Tunisie Tribune (Salon de l’auto de Genève) – C’est un séisme dans la tectonique des plaques automobiles mondiales, de ceux qui bouleversent un univers et montrent les zones d’effondrement avec une cruauté sans pareil. Abandonné par les exposants occidentaux qui pourtant, hier encore, louaient ses qualités de zone neutre, sans domination d’un constructeur national, le Salon de Genève déserte le Palexpo où il devait se tenir du 14 au 19 février 2023.
Faute d’avoir réuni une affiche digne de son nom, et après trois annulations ces dernières années pour cause officielle de Covid, cet annuel quitte piteusement la Confédération pour aller se tenir à l’automne à Doha, au Qatar. À 5 950 kilomètres par la route de la ville suisse, la capitale du Qatar n’est pas vraiment la porte à côté, mais les pétrodollars font des miracles et aplanissent les difficultés. L’Émirat, déjà organisateur de la Coupe du monde de Football en cette fin d’année, pourra donc pousser le ballon plus loin en faisant rugir les chevaux en novembre 2023.
Les explications quelque peu embarrassées des organisateurs ne trompent personne. « En raison des incertitudes qui pèsent sur l’économie et la géopolitique mondiales, de même que les risques liés à l’évolution de la pandémie, les organisateurs ont décidé de se concentrer exclusivement en 2023 sur la planification de l’événement à Doha », explique Maurice Turrettini, président de la Fondation du Salon international de l’automobile de Genève, dans un communiqué publié hier.
Affiche peau de chagrin
La raison principale est que beaucoup de grands acteurs de l’automobile n’ont pas signé pour louer des stands au Palexpo, officiellement parce que les nouveautés à y présenter, selon le calendrier précédemment établi, ne sont pas prêtes. Le bouleversement géopolitique et les difficultés d’approvisionnement en sous-traitance ont enrayé en effet le rythme des révélations, problème que vit aussi le Mondial de Paris qui doit se tenir en octobre (du 17 au 23) et qui comble les trous de son affiche avec des marques quasi inconnues en Europe.
« En ces temps incertains, de nombreuses marques ne sont pas en mesure de s’engager à participer à un salon en Europe en hiver », explique Sandro Mesquita, le directeur général du Geneva International Motor Show (Gims).
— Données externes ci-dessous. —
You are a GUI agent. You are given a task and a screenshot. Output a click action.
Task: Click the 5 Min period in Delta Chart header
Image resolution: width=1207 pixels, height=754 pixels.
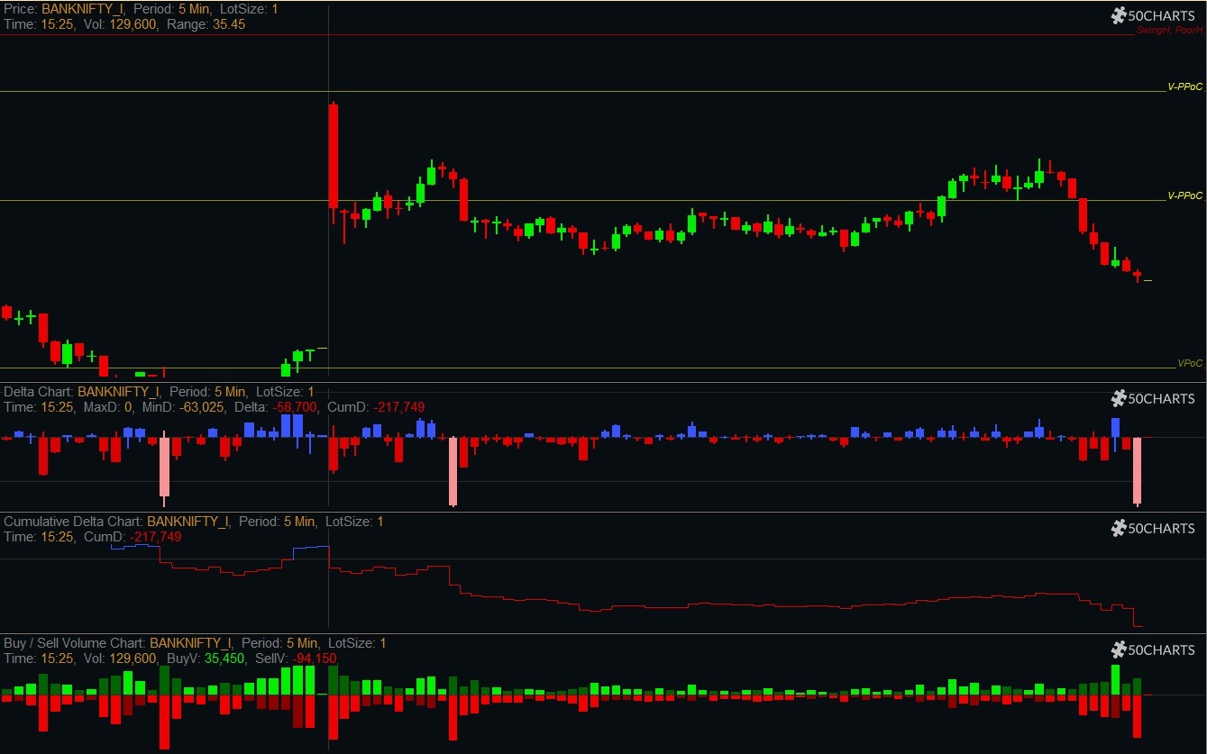tap(229, 392)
C’est même toute la survie économique de l’organisation qui est en jeu, l’argument avancé étant de sauter une édition pour mieux revenir en 2024. Un argument déjà avancé dans les mêmes termes l’an dernier pour parier sur l’édition 2023 espérée en pleine renaissance.
À Doha, ce salon de Genève inédit se rapproche des acheteurs de supercars qui pourront, tout à loisir, essayer à domicile les voitures qu’ils convoitent. Un exercice plus facile que sur les rives du lac, sans déranger les écologistes sourcilleux. Espérons que les six mois supplémentaires pour Doha permettent de nourrir une affiche plus dense qu’à Genève.